Detecting Pathogens In Waterways: An Improved Approach
U.S. Department of Agriculture (USDA) scientists have come up with a way to detect pathogenic Escherichia coli and Salmonella bacteria in waterways at lower levels than any previous method. Similar methods have been developed to detect pathogenic E. coli in meat products, but the approach by the scientists with USDA’s Agricultural Research Service (ARS) represents a first for waterways.
ARS is USDA’s principal intramural scientific research agency, and this research supports the USDA priority of ensuring food safety.
When health officials test a public beach or lake for Salmonella or E. coli 0157:H7, they use two types of non-pathogenic bacteria, Enterococci and generic E. coli, as indicators. But while the indicators are often detected in contaminated waterways, their abundance doesn’t guarantee the presence of either pathogen, according to Michael Jenkins, a microbiologist at the ARS J. Phil Campbell Sr. Natural Resource Conservation Center in Watkinsville, Ga.
These indicator organisms are often reliable, but investigators have detected the indicators in pathogen-free waters and have failed to find them in waters that contained sufficient levels of the pathogens to make someone sick.
The indicators are used as signals because both pathogens are hard to detect directly at levels that will make someone ill: just 100 cells of Salmonella and just 10 to 100 cells of E. coli 0157:H7, the toxic strain of the bacterium. Organic matter in a water sample will throw off current PCR (polymerase chain reaction) technology when it is used as a tool for detection. Salmonella and E. coli outbreaks are often attributed to agricultural operations, so improving ways to track down sources of outbreaks is a major priority.

- Requirement 1
Write out the waterway pathogen article between "Detecting Pathogens In" and "first for waterways.", inclusive.
- Requirement 2
Name every organization or institution mentioned in the waterway pathogen article.
- Requirement 3
Continue the article on detecting pathogens in waterways, beginning after its final sentence.
The items that follow come from a separate source and are unrelated to the waterway pathogen article.

- Data extracts
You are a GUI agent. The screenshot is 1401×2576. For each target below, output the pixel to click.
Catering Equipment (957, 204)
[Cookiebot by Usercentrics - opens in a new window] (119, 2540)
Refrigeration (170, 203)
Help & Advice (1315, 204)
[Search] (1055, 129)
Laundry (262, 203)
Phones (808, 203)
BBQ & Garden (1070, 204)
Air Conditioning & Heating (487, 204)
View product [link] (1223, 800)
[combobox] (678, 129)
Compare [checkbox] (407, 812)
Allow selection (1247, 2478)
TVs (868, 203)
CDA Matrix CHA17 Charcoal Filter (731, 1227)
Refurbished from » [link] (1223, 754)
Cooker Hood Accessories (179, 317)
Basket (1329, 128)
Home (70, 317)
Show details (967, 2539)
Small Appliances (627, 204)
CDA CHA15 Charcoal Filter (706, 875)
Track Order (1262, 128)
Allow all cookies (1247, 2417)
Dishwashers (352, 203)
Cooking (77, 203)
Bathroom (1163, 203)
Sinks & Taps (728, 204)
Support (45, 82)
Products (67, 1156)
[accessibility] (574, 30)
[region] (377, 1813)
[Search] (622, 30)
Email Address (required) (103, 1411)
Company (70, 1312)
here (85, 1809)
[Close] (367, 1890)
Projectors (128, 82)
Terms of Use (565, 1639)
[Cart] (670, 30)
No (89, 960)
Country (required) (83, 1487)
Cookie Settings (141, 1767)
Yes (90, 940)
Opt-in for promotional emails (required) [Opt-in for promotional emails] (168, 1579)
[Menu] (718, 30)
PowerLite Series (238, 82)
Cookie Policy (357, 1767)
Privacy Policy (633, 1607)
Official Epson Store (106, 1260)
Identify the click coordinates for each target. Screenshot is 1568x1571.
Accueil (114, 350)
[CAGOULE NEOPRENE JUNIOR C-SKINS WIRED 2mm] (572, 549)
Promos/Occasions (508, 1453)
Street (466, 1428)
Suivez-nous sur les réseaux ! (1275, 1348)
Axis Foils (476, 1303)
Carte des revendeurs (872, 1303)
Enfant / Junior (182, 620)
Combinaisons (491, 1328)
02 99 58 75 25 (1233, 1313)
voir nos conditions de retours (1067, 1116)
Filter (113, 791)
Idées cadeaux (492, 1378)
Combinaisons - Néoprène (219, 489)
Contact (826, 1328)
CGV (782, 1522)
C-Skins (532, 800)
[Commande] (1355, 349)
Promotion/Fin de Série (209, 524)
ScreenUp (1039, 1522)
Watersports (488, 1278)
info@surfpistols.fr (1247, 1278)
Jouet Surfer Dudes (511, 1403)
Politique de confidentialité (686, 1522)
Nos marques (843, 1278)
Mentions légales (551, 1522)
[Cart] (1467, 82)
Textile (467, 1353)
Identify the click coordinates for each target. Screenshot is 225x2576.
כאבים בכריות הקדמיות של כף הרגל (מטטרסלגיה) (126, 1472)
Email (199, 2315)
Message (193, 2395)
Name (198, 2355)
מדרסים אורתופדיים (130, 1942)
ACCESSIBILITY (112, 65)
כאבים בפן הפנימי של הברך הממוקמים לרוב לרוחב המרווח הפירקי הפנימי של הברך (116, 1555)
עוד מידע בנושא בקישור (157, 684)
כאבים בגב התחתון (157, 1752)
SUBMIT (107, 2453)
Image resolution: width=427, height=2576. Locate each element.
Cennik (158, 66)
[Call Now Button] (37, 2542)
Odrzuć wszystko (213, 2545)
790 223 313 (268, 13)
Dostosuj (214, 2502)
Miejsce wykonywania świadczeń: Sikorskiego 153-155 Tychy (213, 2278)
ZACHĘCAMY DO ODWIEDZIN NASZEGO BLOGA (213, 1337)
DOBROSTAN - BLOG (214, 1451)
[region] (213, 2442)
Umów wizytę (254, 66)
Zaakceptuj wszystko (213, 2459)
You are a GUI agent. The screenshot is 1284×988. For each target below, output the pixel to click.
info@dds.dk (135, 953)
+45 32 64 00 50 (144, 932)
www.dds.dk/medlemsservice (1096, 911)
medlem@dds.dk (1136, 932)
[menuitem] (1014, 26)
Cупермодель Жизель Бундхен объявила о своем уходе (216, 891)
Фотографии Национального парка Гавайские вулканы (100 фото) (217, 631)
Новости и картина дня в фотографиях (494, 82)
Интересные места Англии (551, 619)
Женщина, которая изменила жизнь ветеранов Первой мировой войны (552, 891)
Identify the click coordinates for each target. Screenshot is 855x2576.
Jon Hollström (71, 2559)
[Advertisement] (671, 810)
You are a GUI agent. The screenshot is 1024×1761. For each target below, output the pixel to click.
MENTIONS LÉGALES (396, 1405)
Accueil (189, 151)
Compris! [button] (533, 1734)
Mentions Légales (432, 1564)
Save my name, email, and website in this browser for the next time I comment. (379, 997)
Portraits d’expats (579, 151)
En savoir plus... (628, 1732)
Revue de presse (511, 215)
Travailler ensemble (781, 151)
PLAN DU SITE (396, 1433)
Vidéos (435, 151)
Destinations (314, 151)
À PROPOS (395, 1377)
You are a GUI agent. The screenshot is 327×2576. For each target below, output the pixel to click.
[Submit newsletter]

- Exercise response 1
Detecting Pathogens In Waterways: An Improved Approach
U.S. Department of Agriculture (USDA) scientists have come up with a way to detect pathogenic Escherichia coli and Salmonella bacteria in waterways at lower levels than any previous method. Similar methods have been developed to detect pathogenic E. coli in meat products, but the approach by the scientists with USDA’s Agricultural Research Service (ARS) represents a first for waterways.

- Exercise response 2
U.S. Department of Agriculture (USDA)
Agricultural Research Service (ARS)
ARS J. Phil Campbell Sr. Natural Resource Conservation Center, Watkinsville, Ga.

- Exercise response 3
Jenkins and his ARS colleagues Dinku Endale and Dwight Fisher at Watkinsville combined techniques previously developed to assess water quality and detect pathogens in laboratory settings: a water filtration technique to concentrate the pathogens; a special medium for growing and measuring the number of pathogenic cells; a biochemical testing process; and PCR technology.
They collected water samples from a pond at the Watkinsville site, ran them through a special filter, removed the filter contents and used a centrifuge to spin the filtered contents into a pellet form. They used the suspended pellets to develop cell cultures, confirmed their identity with a genetic method, and determined the concentration found in the original samples.
Their results, published in the Journal of Applied Microbiology, showed the process can be used to detect just a few cells of pathogenic E. coli and Salmonella in a 10-liter water sample, lower levels than any previously detected. Because the system involves collecting cell cultures, it also may lead to developing culture collections that-like a fingerprint database-could be used to identify bacterial strains that are potential sources of future outbreaks.